However, a research team led by the University of Zurich says that artificial intelligence could help.
A new study published in the journal Nature details how the researchers combined AI and the gene editing technique CRISPR-Cas for more precise editing, which may lead to better gene therapies for patients and fewer side effects.
They did this by developing a new AI tool called Pythia, named after the ancient oracle at the Temple of Apollo, which can predict how cells will repair a portion of DNA post-gene editing.
“DNA repair follows patterns; it’s not random,” said lead author and University of Zurich biotechnology researcher Thomas Naert in a statement about the study. “We were able to model on a large scale that this DNA repair process obeys consistent rules that AI can learn and predict.”
To test out the efficacy of Pythia, the scientists developed what they called “DNA repair templates” based on Pythia’s predictions.
“Our team has developed tiny DNA repair templates that act like molecular glue, guiding the cell to make precise genetic changes,” said Naert.
They were successful in making precise repairs on human cell cultures and then on lab mice and small frogs, which are often used for science experiments.
Scientists observed the altered cells that were subjected to a DNA repair template and saw that edits didn’t negatively impact the process of cell division or the subsequent functions within the cells.

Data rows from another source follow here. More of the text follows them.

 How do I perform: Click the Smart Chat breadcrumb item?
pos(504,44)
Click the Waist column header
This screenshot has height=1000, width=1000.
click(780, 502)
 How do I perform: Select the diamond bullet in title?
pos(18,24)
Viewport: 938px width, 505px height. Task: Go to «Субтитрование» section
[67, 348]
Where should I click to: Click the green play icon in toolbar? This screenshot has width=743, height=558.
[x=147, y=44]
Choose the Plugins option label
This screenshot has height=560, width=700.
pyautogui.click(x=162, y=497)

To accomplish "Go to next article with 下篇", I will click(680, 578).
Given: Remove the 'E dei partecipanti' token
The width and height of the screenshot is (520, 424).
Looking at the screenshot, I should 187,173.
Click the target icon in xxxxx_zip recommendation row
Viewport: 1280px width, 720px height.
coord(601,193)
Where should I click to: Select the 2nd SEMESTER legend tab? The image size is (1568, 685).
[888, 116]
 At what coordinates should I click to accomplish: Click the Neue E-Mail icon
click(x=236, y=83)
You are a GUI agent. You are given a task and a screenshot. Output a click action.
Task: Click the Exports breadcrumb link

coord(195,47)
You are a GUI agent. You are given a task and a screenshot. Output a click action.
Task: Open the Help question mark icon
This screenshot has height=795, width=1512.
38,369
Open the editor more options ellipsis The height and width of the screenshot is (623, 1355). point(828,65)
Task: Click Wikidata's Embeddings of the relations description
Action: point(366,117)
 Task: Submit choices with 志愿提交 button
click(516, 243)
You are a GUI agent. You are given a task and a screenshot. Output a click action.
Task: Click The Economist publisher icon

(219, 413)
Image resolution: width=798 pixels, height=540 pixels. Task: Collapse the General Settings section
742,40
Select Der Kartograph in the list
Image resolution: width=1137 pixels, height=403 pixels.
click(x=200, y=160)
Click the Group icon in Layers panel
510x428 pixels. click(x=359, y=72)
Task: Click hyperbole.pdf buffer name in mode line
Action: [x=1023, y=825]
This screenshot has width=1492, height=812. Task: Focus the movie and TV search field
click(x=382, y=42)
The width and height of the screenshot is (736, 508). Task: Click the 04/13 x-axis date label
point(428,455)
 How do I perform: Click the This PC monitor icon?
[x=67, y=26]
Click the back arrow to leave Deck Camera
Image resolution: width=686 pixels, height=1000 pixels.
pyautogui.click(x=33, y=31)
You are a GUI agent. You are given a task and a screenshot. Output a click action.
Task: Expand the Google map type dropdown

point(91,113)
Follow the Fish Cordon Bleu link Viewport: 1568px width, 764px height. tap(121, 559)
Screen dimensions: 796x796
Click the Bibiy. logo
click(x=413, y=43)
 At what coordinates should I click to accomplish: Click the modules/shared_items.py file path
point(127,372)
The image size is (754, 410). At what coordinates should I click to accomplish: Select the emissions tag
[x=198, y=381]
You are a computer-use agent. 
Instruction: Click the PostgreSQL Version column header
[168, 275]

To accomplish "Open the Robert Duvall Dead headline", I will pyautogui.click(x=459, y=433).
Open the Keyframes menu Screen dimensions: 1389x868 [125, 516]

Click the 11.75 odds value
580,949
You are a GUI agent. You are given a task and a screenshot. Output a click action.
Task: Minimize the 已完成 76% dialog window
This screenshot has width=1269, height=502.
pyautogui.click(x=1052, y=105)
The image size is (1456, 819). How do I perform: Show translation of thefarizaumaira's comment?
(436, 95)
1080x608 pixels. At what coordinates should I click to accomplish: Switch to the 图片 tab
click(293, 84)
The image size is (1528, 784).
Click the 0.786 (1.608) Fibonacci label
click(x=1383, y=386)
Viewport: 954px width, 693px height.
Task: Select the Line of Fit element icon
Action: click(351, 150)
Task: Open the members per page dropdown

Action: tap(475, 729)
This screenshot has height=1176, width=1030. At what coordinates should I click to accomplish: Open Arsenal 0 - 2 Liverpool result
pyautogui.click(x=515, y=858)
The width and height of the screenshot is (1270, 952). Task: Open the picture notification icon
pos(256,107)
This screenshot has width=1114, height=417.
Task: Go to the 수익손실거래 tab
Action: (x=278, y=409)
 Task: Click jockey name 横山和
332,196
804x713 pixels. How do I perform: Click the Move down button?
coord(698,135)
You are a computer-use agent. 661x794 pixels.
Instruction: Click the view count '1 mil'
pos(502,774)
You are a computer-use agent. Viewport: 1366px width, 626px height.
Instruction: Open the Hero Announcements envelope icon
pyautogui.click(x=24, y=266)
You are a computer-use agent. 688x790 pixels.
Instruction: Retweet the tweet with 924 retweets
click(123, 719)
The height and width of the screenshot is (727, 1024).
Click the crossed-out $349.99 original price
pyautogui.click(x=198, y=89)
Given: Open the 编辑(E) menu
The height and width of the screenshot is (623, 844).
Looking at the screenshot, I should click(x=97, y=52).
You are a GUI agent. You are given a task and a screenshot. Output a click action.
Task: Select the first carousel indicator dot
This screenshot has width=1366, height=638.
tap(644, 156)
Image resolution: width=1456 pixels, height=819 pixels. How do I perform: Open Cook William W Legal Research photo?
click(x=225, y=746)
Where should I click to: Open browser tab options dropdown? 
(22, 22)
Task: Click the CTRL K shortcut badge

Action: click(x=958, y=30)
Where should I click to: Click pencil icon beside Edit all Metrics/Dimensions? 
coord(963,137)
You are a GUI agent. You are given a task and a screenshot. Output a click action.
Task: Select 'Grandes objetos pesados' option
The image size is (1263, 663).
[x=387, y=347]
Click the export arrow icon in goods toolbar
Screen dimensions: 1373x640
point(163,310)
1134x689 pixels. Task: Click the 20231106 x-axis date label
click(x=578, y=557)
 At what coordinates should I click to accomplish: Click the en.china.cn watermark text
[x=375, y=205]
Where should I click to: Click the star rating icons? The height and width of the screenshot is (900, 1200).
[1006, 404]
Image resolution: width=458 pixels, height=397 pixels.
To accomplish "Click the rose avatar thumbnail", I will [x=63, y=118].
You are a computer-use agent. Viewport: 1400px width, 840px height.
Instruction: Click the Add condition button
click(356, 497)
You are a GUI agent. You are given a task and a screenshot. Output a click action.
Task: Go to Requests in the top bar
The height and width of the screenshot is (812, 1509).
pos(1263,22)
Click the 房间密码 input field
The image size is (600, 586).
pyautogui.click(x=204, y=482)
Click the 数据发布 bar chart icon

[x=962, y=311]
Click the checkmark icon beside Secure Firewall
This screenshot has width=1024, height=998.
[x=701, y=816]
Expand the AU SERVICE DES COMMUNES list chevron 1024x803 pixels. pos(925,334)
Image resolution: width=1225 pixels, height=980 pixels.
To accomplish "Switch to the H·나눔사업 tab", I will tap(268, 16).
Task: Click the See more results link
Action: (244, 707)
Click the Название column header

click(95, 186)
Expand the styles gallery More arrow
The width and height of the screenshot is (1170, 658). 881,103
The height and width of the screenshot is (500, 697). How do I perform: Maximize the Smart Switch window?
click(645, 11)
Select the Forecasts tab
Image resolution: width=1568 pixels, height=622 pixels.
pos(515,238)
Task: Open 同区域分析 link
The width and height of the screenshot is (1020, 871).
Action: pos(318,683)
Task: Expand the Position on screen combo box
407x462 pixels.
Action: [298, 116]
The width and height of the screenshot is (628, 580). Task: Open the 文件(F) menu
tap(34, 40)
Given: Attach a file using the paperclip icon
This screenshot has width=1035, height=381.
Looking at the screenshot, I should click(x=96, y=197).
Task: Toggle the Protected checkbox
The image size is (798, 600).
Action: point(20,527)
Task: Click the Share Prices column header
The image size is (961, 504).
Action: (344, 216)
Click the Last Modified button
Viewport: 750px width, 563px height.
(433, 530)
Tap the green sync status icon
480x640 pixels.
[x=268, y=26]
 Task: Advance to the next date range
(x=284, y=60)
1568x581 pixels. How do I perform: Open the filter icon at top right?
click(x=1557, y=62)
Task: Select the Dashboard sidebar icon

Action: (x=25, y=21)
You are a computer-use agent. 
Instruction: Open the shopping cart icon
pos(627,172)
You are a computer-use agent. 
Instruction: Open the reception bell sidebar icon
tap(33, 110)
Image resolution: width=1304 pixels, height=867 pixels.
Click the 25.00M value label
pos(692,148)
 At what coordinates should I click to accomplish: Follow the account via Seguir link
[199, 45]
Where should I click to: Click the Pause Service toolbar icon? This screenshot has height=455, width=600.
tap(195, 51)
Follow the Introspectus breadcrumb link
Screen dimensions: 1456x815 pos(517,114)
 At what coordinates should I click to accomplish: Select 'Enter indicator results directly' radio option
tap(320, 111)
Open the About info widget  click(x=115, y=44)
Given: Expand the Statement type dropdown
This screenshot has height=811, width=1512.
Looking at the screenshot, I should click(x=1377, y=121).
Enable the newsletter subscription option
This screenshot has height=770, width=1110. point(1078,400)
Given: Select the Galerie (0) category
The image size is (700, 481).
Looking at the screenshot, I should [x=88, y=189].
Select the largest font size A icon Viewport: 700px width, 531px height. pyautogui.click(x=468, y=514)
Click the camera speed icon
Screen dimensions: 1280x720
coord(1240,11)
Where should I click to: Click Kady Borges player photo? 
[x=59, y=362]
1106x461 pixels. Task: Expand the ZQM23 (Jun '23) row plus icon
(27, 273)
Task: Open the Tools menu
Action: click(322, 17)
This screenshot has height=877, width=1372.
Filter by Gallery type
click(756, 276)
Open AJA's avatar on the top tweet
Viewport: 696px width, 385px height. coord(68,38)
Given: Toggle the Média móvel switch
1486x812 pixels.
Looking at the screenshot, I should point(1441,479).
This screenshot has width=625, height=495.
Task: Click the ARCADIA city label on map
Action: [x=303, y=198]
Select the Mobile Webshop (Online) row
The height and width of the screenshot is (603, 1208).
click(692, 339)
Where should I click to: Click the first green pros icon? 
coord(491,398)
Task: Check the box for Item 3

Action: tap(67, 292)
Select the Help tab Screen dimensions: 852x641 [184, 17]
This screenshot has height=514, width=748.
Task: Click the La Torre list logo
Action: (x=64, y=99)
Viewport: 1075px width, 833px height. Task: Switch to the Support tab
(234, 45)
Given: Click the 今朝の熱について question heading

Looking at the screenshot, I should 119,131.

Their experiments with Pythia could enable scientists to precisely change a few letters or insert strings of genetic code into their correct location, while also having the ability to work with cells that don’t divide or replicate like mature brain cells.
Besides more accurate gene editing, Pythia could also allow researchers to precisely tag genes that make certain proteins with fluorescent labels that glow under microscopic observation.
“This allows us to directly observe what individual proteins do in healthy and diseased tissue,” said Naert.
The scientists are hopeful that others could make use of their AI model, potentially inspiring more treatments for intractable diseases caused by faulty genes.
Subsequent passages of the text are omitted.